Purification and Characterization of Serine Proteinase from White Croaker Skeletal Muscle

Abstract

A trypsin-type proteinase was purified about 8, 000-fold from white croaker skeletal muscle with a 6% recovery. The enzyme was most active at pH 8.0 and 9.0 toward Boc-Val-Leu-Lys-MCA and casein, respectively. The enzyme was inactivated by DFP, STI, TLCK, and leupeptin, but not by E-64 and EDTA. It hydrolyzed only the substrates for trypsin-type proteinase. The purified enzyme gave a single protein band on Disc-PAGE and SDS-PAGE. The molecular weight of the final preparation was estimated to be about 680, 000 by gel permeation chromatography, and to be about 32, 000 and 71, 000 by SDS-PAGE with or without a reducing reagent, respectively.

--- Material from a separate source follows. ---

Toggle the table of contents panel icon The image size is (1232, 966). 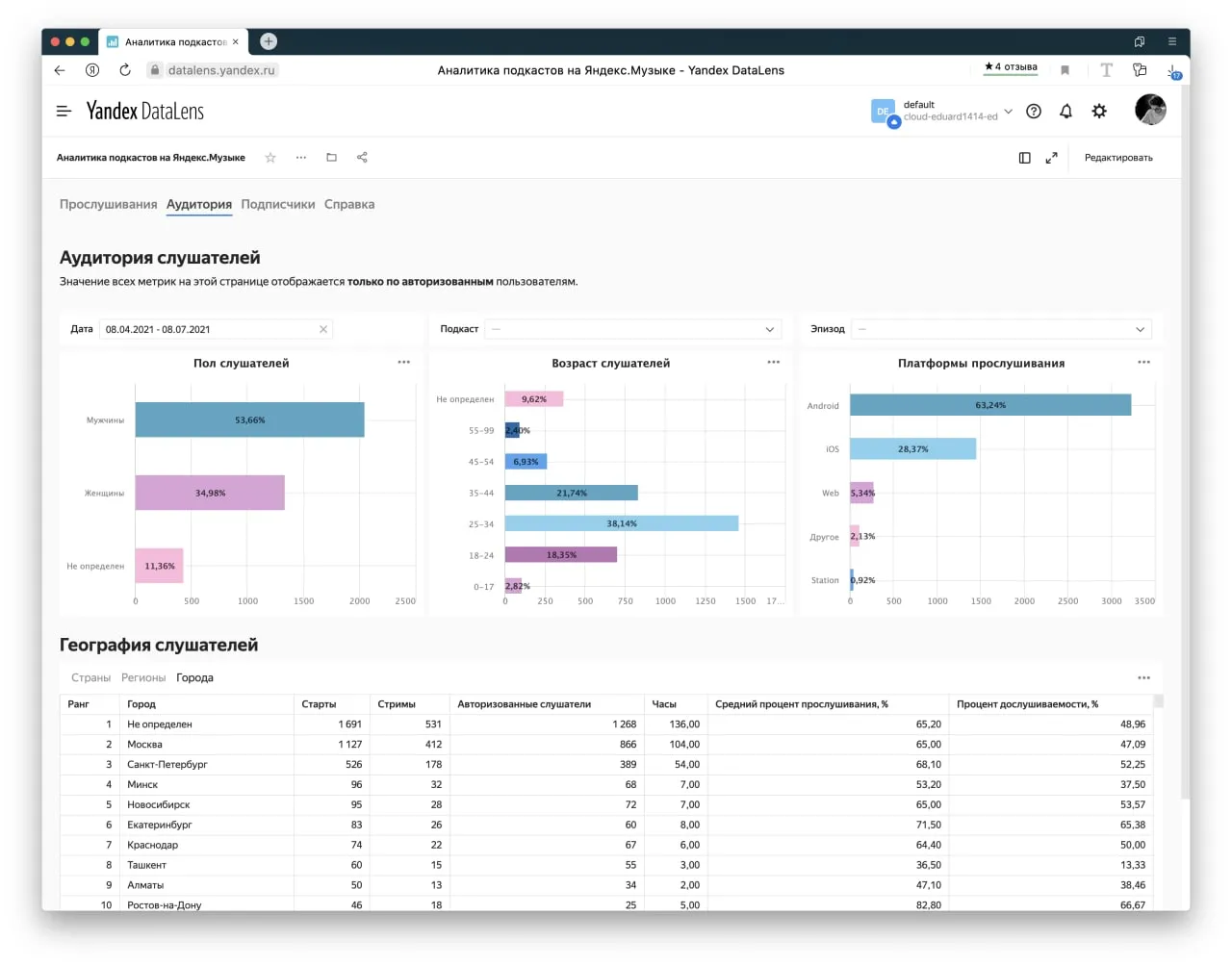(1024, 158)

On the other hand, the molecular weight of the partially purified enzyme was about 123, 000 by gel filtration on Sephadex G-150. These results suggest that the purified enzyme consists of homologous subunits of molecular weight 32, 000. The caseinolytic activity of the purified enzyme was most active at 40°C. but that of the partially purified enzyme was observed with a maximum at 55°C and was not detected below 40°C. When the activities of both enzymes were measured at 55°C in the presence of 0.5_M NaCl, the activities were about 50% of those in the absence of NaCl. The purified enzyme also hydrolyzed myosin heavy chains at 55°C in the presence of 3% NaCl. These results suggest that the serine proteinase may participate in “modori” in kamaboko processing.